President Donald Trump's former attorney Michael Cohen leaves federal court in New York on Dec. 12, 2018 after being sentenced for tax evasion, making false statements to a financial institution, illegal campaign contributions and making false statements to Congress. (Credit: Timothy A. Clary / AFP / Getty Images)

President Donald Trump's former attorney Michael Cohen leaves federal court in New York on Dec. 12, 2018 after being sentenced for tax evasion, making false statements to a financial institution, illegal campaign contributions and making false statements to Congress. (Credit: Timothy A. Clary / AFP / Getty Images)

Michael Cohen’s congressional testimony next month will exclude any topic that’s “under investigation,” his lawyer told congressional Republicans according to a GOP description of their conversation with Cohen’s lawyer, which could mean Cohen won’t discuss lying to Congress about the Trump Tower Moscow project or the payments made to women during the campaign for their silence.

Reps.

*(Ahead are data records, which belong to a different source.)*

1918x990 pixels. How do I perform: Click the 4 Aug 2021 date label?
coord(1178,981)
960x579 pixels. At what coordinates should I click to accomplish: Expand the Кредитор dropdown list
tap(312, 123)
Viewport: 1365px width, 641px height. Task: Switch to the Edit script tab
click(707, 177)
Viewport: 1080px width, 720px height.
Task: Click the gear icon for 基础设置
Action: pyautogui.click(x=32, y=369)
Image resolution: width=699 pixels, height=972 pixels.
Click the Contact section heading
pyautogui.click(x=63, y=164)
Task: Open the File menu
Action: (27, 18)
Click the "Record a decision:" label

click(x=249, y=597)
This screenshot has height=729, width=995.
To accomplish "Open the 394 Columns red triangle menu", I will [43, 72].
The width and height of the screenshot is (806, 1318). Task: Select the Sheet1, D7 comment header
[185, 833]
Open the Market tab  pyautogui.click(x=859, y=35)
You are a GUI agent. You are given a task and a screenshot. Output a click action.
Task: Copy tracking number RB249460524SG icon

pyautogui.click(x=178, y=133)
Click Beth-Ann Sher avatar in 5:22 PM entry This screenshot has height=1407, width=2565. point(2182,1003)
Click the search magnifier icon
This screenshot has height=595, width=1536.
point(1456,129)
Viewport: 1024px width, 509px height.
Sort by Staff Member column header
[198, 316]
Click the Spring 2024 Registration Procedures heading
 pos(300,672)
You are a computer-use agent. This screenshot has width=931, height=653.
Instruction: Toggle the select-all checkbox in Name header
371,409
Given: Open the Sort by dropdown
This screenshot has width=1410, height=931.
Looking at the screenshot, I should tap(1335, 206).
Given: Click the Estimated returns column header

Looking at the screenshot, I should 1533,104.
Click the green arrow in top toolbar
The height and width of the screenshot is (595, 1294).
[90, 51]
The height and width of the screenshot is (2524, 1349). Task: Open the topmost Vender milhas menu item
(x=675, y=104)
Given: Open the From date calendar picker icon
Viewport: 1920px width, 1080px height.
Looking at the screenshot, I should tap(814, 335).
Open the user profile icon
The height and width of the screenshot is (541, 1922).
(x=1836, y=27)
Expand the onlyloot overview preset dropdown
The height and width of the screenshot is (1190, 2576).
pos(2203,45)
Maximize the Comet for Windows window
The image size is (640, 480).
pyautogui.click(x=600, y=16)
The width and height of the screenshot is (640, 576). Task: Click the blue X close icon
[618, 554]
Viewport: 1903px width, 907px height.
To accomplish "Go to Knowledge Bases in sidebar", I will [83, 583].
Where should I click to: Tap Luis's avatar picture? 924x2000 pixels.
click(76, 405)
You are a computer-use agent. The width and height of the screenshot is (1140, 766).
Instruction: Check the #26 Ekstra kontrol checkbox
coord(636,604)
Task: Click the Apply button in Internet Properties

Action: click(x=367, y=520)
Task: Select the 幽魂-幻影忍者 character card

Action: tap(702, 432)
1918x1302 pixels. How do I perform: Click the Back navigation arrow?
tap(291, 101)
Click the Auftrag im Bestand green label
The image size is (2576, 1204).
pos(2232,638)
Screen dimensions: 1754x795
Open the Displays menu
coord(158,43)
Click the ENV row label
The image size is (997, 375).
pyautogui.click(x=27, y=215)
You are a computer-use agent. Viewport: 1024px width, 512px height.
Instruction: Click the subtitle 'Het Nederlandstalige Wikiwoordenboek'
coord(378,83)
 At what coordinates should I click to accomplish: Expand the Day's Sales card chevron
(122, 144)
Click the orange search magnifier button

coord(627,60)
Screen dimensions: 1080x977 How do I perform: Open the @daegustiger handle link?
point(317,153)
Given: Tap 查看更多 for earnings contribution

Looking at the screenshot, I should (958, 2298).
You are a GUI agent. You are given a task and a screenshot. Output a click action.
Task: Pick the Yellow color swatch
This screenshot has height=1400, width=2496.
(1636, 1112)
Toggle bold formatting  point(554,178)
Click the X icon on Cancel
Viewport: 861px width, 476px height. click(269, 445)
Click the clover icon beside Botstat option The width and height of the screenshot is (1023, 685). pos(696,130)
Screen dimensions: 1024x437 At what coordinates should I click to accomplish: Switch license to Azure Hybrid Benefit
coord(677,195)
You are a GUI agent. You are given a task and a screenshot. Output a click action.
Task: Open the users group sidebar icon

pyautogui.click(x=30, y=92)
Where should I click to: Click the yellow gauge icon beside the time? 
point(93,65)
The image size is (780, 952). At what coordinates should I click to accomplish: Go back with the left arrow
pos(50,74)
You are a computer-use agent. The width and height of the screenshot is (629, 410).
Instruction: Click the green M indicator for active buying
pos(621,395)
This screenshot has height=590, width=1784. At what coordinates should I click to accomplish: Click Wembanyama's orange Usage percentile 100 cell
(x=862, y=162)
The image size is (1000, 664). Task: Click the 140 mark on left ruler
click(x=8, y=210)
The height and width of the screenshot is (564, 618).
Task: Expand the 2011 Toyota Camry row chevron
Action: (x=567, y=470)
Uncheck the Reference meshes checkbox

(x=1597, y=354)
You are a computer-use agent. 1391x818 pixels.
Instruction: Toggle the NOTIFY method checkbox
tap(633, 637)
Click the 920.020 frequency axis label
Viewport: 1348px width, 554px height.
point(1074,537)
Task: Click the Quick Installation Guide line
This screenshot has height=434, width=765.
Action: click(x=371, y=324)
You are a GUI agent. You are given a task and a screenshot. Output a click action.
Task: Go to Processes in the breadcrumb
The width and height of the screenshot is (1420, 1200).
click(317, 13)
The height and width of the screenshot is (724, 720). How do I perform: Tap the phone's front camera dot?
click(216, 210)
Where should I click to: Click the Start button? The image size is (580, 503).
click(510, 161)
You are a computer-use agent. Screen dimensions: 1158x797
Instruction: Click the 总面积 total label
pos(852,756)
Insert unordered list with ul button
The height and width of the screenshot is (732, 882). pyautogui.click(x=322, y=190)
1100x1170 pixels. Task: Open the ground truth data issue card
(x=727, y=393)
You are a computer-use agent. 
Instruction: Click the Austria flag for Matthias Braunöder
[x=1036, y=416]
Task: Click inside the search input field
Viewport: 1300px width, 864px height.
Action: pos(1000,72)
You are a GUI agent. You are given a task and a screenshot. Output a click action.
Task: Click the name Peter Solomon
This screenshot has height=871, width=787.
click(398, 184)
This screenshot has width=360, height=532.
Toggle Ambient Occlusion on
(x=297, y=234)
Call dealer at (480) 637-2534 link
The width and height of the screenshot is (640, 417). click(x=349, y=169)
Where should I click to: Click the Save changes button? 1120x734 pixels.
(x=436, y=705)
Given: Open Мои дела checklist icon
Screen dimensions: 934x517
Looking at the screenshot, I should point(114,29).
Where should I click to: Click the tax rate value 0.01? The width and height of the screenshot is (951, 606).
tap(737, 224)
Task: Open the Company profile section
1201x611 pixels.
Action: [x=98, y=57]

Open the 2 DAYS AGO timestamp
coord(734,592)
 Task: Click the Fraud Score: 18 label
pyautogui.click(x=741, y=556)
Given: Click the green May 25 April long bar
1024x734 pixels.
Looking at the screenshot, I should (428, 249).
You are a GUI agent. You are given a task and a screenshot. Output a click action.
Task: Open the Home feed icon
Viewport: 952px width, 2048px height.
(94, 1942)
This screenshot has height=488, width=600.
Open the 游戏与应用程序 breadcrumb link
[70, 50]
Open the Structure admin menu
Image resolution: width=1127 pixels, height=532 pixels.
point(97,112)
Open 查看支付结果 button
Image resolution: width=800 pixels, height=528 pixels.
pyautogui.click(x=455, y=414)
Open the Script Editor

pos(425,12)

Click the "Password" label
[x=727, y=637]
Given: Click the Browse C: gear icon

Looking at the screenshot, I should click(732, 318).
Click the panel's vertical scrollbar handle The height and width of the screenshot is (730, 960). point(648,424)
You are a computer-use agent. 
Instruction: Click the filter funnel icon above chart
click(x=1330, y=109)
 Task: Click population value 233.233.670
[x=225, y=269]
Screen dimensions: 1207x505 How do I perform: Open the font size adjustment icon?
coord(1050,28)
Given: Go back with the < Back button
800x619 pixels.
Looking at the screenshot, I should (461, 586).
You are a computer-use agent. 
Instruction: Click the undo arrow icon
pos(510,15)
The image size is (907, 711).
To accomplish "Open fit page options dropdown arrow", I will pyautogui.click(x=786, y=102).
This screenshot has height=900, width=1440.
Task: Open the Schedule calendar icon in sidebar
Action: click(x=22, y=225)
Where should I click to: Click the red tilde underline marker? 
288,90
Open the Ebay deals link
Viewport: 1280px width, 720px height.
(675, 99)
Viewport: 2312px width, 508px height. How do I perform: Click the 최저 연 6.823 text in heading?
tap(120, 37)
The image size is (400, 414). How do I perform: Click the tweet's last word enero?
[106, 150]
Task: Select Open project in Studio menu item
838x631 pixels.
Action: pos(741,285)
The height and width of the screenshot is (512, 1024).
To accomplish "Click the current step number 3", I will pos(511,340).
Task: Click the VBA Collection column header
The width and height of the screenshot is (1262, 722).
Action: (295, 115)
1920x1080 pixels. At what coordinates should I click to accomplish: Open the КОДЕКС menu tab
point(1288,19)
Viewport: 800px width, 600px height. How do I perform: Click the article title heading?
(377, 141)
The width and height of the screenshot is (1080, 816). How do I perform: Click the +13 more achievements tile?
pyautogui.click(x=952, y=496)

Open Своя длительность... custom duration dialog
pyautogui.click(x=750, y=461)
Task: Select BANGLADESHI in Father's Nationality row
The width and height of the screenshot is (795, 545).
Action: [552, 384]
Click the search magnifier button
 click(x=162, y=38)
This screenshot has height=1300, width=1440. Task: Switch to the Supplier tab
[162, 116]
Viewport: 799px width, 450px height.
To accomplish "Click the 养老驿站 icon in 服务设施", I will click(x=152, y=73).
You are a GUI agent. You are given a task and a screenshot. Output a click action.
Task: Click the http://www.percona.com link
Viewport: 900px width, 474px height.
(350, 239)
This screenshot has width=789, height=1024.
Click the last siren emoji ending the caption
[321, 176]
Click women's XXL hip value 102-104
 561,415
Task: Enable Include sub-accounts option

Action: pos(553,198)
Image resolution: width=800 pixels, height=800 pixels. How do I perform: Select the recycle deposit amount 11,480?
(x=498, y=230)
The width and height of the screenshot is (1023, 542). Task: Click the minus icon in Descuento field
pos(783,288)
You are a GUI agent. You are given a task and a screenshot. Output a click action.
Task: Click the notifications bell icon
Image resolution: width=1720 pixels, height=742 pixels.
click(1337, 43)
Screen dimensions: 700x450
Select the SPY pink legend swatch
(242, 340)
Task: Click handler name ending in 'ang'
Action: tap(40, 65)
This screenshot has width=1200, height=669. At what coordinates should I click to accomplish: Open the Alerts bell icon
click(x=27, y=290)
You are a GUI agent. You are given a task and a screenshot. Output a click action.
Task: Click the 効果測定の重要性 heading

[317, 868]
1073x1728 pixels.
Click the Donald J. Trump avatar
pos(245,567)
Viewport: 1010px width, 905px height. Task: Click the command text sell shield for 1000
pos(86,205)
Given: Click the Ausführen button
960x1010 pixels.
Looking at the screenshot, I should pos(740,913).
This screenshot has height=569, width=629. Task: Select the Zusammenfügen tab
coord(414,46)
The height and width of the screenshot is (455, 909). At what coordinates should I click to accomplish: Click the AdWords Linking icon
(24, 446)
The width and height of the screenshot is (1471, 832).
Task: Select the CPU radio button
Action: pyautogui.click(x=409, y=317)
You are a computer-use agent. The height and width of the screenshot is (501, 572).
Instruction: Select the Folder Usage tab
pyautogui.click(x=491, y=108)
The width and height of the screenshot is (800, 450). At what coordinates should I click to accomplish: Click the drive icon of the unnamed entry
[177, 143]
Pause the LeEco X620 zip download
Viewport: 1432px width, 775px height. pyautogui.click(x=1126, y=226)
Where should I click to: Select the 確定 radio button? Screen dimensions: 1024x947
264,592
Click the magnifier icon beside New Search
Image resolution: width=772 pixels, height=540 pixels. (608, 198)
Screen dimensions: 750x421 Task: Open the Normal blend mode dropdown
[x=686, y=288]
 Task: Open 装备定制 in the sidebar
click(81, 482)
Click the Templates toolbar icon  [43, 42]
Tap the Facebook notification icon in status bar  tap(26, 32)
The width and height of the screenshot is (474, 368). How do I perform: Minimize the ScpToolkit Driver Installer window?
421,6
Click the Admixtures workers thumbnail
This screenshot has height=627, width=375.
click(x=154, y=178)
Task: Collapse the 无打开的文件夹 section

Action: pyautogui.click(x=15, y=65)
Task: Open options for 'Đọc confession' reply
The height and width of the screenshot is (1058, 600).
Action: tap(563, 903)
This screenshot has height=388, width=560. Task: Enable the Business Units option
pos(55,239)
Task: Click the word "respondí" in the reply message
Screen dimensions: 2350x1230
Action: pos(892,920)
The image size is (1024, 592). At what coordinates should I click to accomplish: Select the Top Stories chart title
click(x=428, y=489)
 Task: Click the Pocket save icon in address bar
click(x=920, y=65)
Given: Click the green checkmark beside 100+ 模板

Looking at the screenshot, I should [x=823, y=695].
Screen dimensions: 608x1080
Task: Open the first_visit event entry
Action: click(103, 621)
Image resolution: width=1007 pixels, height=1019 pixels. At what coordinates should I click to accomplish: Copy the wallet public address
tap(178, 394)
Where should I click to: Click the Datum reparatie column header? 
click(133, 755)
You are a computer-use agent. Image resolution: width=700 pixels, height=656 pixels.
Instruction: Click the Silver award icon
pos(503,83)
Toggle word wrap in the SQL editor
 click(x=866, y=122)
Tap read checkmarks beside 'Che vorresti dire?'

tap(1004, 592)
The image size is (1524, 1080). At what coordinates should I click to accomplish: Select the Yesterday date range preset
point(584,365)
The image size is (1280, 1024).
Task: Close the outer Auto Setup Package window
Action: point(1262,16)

Jim Jordan and Mark Meadows, senior Republicans on the House Oversight Committee, released a letter to Cohen’s attorney Guy Petrillo discussing their conversation with another Cohen attorney, Lanny Davis.

In the letter, Jordan and Meadows write that Davis told them Cohen’s testimony was likely to be “unsatisfying” and “frustrating” because of the topics that would be off limits.

“According to Davis, the sole purpose of Cohen’s appearance before the committee is to allow Cohen to share his personal anecdotes about his time working for the then-private citizen Donald J. Trump, and his experiences after Mr. Trump became President,” Jordan and Meadows wrote. “Pressed on how Cohen’s testimony is jurisdictionally related to the committee’s role in overseeing the functioning, efficiency and effectiveness of the federal government, Davis stated Cohen has ‘anecdotes about his time with the President.'”

Davis did not immediately respond to CNN’s request for comment on the letter.

House Oversight Chairman Rep. Elijah Cummings announced earlier this month that Cohen would be testifying before the committee on February 7.

Tuesday’s letter adds to the criticism that Jordan, the top Republican on the committee, and Meadows have leveled over Cummings’ decision to bring in Cohen, pointing to his false testimony to Congress and the fact that he cooperated with special counsel Robert Mueller’s investigation.

Jordan and Meadows wrote that Cohen doesn’t plan to testify before any other committees — though multiple House and Senate panels also want to speak to him — and that Davis chose Oversight as the venue where Cohen would appear, though he was initially hesitant.

“I pushed him to do this,” Davis said, according to the Republican lawmakers.

In addition to Cohen’s false testimony to Congress and his campaign finance crimes — in which prosecutors say Trump directed Cohen to facilitate illegal payments to two women alleging affairs — Davis told the Republicans that Cohen won’t be able to talk about the financial crimes that he pleaded guilty to last year.

Cohen was sentenced to three years in prison in December, and is set to begin his jail sentence March 6.

The Republicans wrote that even if Cohen won’t answer questions on several topics, Republicans will still likely press him on them anyway.

“Our members intend to ask Cohen whatever question they deem appropriate,” the GOP lawmakers wrote.